Kyle Arnone, a doctorate student in sociology with three years of TA experience, said he sees a distinction between job security and the number of positions available.
“Before, you’d get an entire year, guaranteed three quarters of employment,” Arnone said. “What’s been happening now is that there’s a higher proportion of TAs working on an insecure basis, more quarter-to-quarter than yearly basis.”
Thirty-five departments in the College of Letters and Science will be hiring more teaching assistants. Most of the new positions will be available in lower division and higher-enrolled courses where there will be a boom in enrollment, Garrell said.

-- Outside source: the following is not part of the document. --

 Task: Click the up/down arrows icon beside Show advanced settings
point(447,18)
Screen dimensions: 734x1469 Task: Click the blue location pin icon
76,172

More money will be allocated to the social sciences and humanities, where teaching assistant positions play a bigger role in the funding of graduate students’ studies, Smith said.
Five departments with greater numbers of first-year students will be hiring at a higher rate ““ chemistry and biochemistry, comparative literature, mathematics, Spanish and Portuguese and the freshman cluster program.
But the boost in positions represents a reversal in recent trends. In the past few years, some departments at UCLA have moved toward hiring fewer teaching assistants. TAs receive a set salary, and as long as they teach at least 25 percent of the year, they also receive a fee and tuition waiver for the year.
With rising tuition costs, however, departments have had to pay out more in the waiver. This has caused fewer acceptances across departments, Smith said.
Dustianne North, a doctorate student who was a teaching assistant in the social welfare department, said the lower acceptance rate improved the ability of the department to fund its graduate students but also increased the workload for a limited number of TAs.
At the same time the undergraduate classes were increasing, the number of TAs was decreasing, North said.
“For some departments it’s a workload issue, where some TAs are working more hours than they should, being underpaid, and because of the added work, they’re not finishing their school on time,” North said. “It’s a situation where you either have a job in the department and are being overworked or you don’t have a job at all.”